This time, Remy said the cancer was found in a different spot in his lungs. It was spotted during his regular six-month CT scan in January.
"It's something they've been keeping an eye on since my first cancer surgery. They've watched very closely for the last four years," Remy said. "A little thing bubbled up and they felt like it was time to do a biopsy on it, and they did the biopsy and the biopsy came out positive."
Remy took a brief leave from Spring Training to get radiation treatment. He was back in Florida for his next scheduled broadcast.
"I was diagnosed again with cancer and I had radiation treatment in March and right now, I'm fine," Remy said.
Remy elaborated on the situation in an interview with MLB.com and a couple of other media outlets in the back of the press box during Wednesday's rain delay.
"I was very lucky to get it early like last time," Remy said. "This time I didn't need surgery. I came back from Spring Training for a week, had radiation treatment for four days at [Massachusetts General Hospital]."
He came out with the news Wednesday night for a reason.
"I always told the fans of New England that I would be honest them if things health-wise with me were not great," Remy said. "I know the last couple of years I missed some games. Not because of this, but because of regular colds or bronchitis, whatever it might be. I always told the people that I would be totally honest with them and what I've gone through.
"Last time, I had cancer and depression. This time, I've been diagnosed again with cancer, but it's under control and I just wanted to be honest with the people about it."
A Somerset, Mass., native, Remy lived out the dream of playing for his hometown Red Sox from 1978-84. That was after a stint with the Angels.
Remy's popularity in New England has gained cult-like status since he moved into the NESN broadcast booth in 1988.
Remy has formed a deep connection with audience over the years, and that's why he felt the responsibility to keep Red Sox fans apprised of his latest development.
"Not the same spot -- a different spot," Remy said during his interview with the media. "But it's one they were suspicious of and were watching very closely."
"They tested it -- it was the second time I was biopsied for that same spot," he said on NESN. "First time, it came out negative, but the second time, it was positive about a year later."
Though there never any guarantees when it comes to someone's health, Remy doesn't expect his health to keep him out of any games this season.
"Oh absolutely," Remy said. "I feel fine.
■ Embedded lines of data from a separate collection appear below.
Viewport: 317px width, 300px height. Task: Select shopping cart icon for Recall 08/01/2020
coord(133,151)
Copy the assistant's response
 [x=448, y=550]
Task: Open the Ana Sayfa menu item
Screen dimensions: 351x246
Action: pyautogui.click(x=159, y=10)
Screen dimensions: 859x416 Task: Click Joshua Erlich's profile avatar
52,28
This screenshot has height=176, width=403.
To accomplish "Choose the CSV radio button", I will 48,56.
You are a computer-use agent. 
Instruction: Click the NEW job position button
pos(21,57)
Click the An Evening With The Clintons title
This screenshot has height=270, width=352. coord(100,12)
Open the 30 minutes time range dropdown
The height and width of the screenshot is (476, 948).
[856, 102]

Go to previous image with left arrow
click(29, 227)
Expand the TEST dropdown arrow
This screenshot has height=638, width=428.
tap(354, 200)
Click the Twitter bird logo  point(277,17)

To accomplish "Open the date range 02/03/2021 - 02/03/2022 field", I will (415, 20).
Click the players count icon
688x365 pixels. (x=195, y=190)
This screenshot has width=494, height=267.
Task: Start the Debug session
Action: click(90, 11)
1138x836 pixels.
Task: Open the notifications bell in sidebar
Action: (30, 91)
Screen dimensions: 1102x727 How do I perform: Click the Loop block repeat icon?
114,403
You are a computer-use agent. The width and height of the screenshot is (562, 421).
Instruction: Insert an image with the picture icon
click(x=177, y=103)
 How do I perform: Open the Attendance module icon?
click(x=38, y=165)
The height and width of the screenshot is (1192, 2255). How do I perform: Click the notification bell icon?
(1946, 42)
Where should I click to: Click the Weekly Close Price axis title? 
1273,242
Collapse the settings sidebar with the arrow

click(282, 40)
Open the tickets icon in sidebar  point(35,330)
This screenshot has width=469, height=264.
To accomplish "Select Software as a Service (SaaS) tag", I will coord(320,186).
I really do. I'm not going to miss any time."
Remy said there are no further treatments planned at this time. He will go back for a CT scan in three months, and again, three months after that. Then he will go back to his previous schedule of six-month checkups.
Unlike his first go-around, when he was blindsided by the news and wound up depressed, Remy is confident that he is out in front of the situation this time.
"I just want to thank everybody who has supported me for 26 years and I plan on being around for a long time," Remy said. "I have no intention of leaving this job for a long, long time. I just have to take better care of myself and hope this is the end of it and continue on doing what I love doing best and that's Red Sox baseball games. And again, early detection. See your doctor."